Son regard voit le demi-sourire. Elle reçoit les tonalités colorées de ses iris d'homme. La femme réceptionne la volonté du lien à refaire.

L'épiderme masculin effleure le galbe de son index. Maegorn regarde sa propre main, recouverte de moitié par une mitaine habituelle que l'été n'a pas chassé. Pour cela, il aurait fallu que son coeur soit moins froid et que son esprit ait compris la saison du moment. Maegorn voit sans saisir. Elle est un être qui observe et appréhende le monde. Elle redoute de ressentir. Que la vie batte de nouveau dans sa poitrine. Pour quelle fin ? Celle tragique d'une femme qui pardonne tout ? "Tsss... Arrêtes un peu de réfléchir." Une chance lui est offerte mais sa force vacille. N'y a-t-il vraiment aucune autre femme qui l'attend ? Cette crainte irrationnelle avait été calmée dans le passé par lui et la confiance qu'elle avait placée en lui. Et quand elle était revenue, chair à panser soutenue par la Cerbère, il en avait guetté une autre. Les paroles sont là, récentes et les actes marquent profondément. Le doigt l'effleure et elle ne le repousse pas mais ne fait aucun geste. Pour elle, ça signifie beaucoup. Son corps a perdu son piédestal là-bas, dans cette cage. Elle dénigre presque ce corps de femme. Ses doigts frôlent ceux de Cendre, d'une pression infime. Pour l'instant, c'est la seule chose qu'elle ait à offrir. Ses yeux se lèvent vers lui, ils ne comprennent pas. Ils ne comprennent plus. Inquiets.

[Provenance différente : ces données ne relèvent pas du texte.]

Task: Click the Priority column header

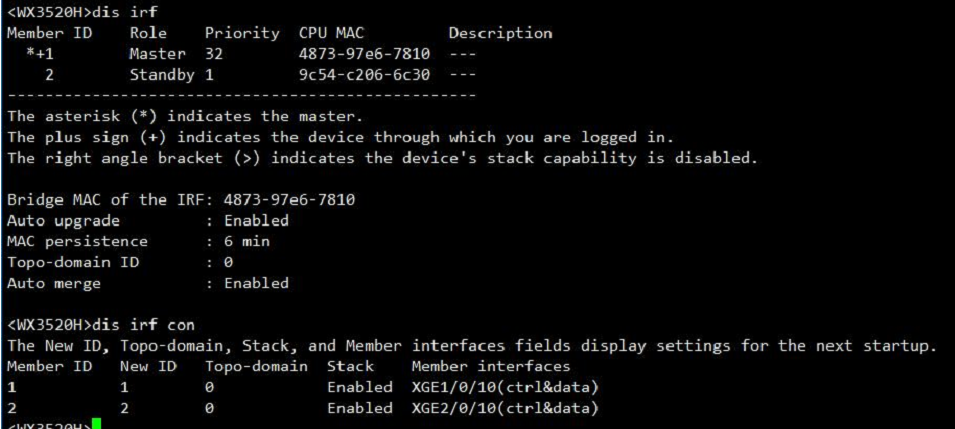Action: click(x=242, y=33)
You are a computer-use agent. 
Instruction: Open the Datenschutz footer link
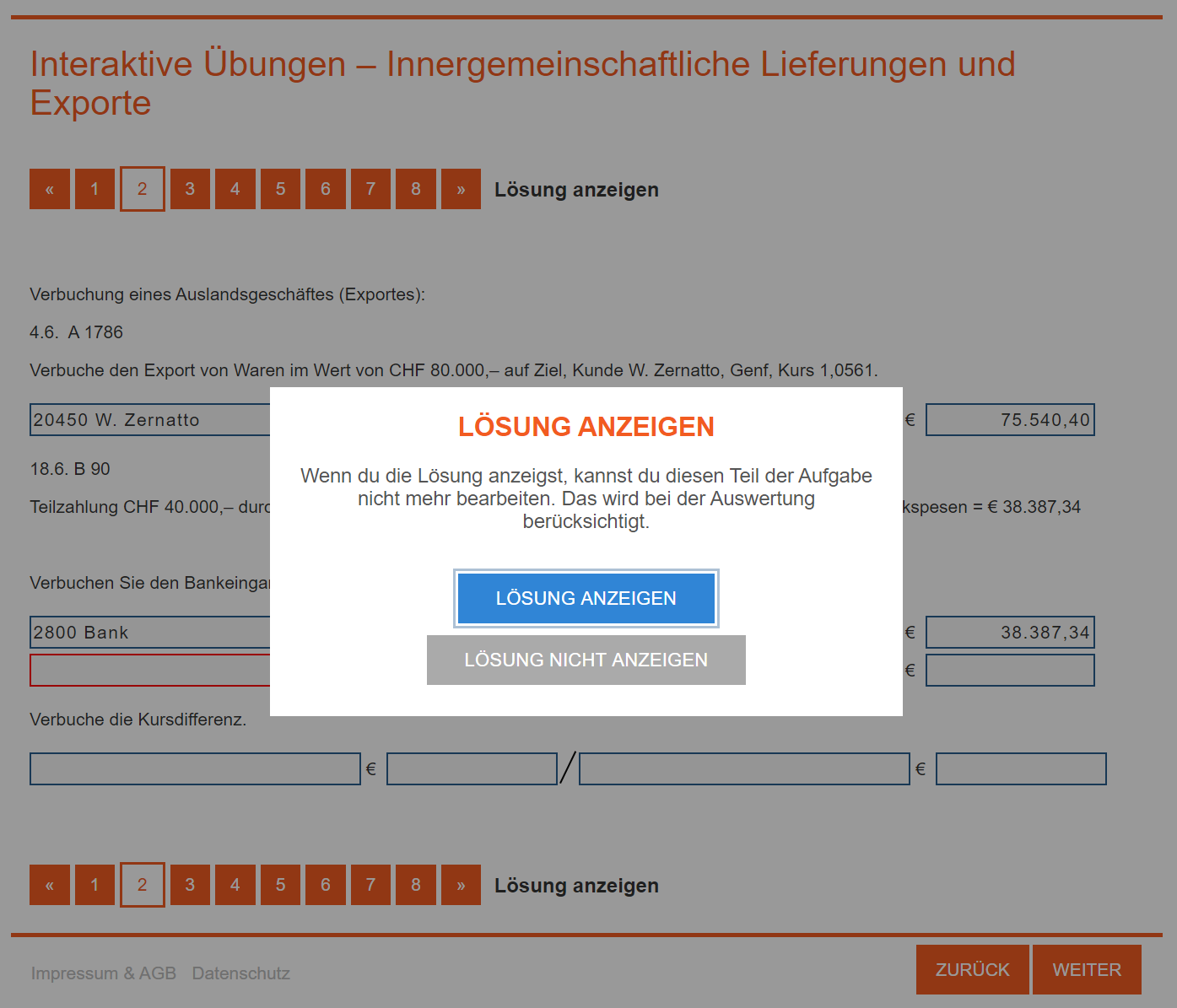pyautogui.click(x=241, y=973)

Là, il lui propose de se confier. Elle sursaute et se redresse dans un mouvement fluide et silencieux, calme, les mains cachées dans les poches de drap de son manteau. Son visage est tourné vers la vie du chateau. Ne pas le regarder. "Il est là ? C'est bien, patientes. Elle pourrait te donner un million de bonnes raisons pour qu'elle soit clouée au pilori, la Voyageuse se dérange. Alors patientes. Elle est détruite Cendre." Maegorn pensait avoir enfoui les choses mais c'est à croire qu'elle est le terrain où trop de sentiments s'affrontent. Seul le Vent la réconforte. Une adresse télépathique lui est formulée : "Ne t'inquiètes pas, je ne perds pas le Nord."

Cendre d'Alençon avait évoqué Malone. Cette marraine aurait pu être une fée comme dans les contes pour enfants. Elle les avait rapprochés sans les heurter. Survivraient-ils à son regard, eux si fragiles, écoeurés par l'odeur d'un passé sombre qu'elle veut quitter ? Non. Ses émotions la déchireraient, elle ne pourrait pas s'assoir pour rassembler ses morceaux, les évoquer. Elle deviendrait folle. Son dernier espoir, le départ. Comme toujours. Elle laissera un mot et s'en ira. Pourvu que Malone ait suivi les évéments ou les mots lui seront opaques.

Elle veut éviter le modèle du couple eppleuré. Il n'y a pas de juge ou de victime ici, juste elle et lui. Il faudra s'apprivoiser. Maegorn descend l'escalier dans un bruit de drap, le pied léger de celui qui est déjà parti. Quelque chose d'inconscient la plonge dans un état indescriptible. Elle ne peut plus aller vers une direction définie. Ses pas avancent, marquent une pause. Le capuchon rabattu, la silhouette qui a choisi de ne pas penser se retourne sur Cendre pour s'enquérir de sa décision.
Repartent-ils sur les routes ?



Citation:
J'ai retrouvé une partie de moi sur le pas de ta porte, je sens que les pulsations peuvent reprendre. Je te reviendrais en meilleur état, si tu le veux bien. La discussion sous le pommier n'est que partie remise. Je serai alors soulagée de pouvoir tout évoquer sereinement.